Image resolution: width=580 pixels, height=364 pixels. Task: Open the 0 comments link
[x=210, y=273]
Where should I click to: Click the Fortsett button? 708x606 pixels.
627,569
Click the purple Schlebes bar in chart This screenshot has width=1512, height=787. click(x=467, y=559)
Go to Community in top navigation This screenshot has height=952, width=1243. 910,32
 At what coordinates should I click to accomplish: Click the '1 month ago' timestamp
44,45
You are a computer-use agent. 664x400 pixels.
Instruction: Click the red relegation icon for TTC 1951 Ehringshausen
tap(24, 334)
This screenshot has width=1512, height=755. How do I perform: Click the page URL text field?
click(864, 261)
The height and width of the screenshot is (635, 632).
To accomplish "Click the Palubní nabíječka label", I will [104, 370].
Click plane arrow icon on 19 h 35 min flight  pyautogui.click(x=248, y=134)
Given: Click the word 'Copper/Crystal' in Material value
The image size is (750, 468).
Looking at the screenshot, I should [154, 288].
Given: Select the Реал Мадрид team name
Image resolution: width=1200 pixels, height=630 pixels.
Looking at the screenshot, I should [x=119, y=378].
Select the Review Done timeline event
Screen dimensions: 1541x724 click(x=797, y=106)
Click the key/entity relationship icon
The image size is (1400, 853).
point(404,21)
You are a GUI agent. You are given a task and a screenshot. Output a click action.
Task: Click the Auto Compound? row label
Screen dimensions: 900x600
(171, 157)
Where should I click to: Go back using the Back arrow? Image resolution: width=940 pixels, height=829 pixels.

Task directions: Repeat exactly the lines above from the line that contains "You are a GUI" through the end. Include both of these ends; leave out everything else.

Expected answer:
You are a GUI agent. You are given a task and a screenshot. Output a click action.
Task: Click the Auto Compound? row label
Screen dimensions: 900x600
(171, 157)
Where should I click to: Go back using the Back arrow? Image resolution: width=940 pixels, height=829 pixels.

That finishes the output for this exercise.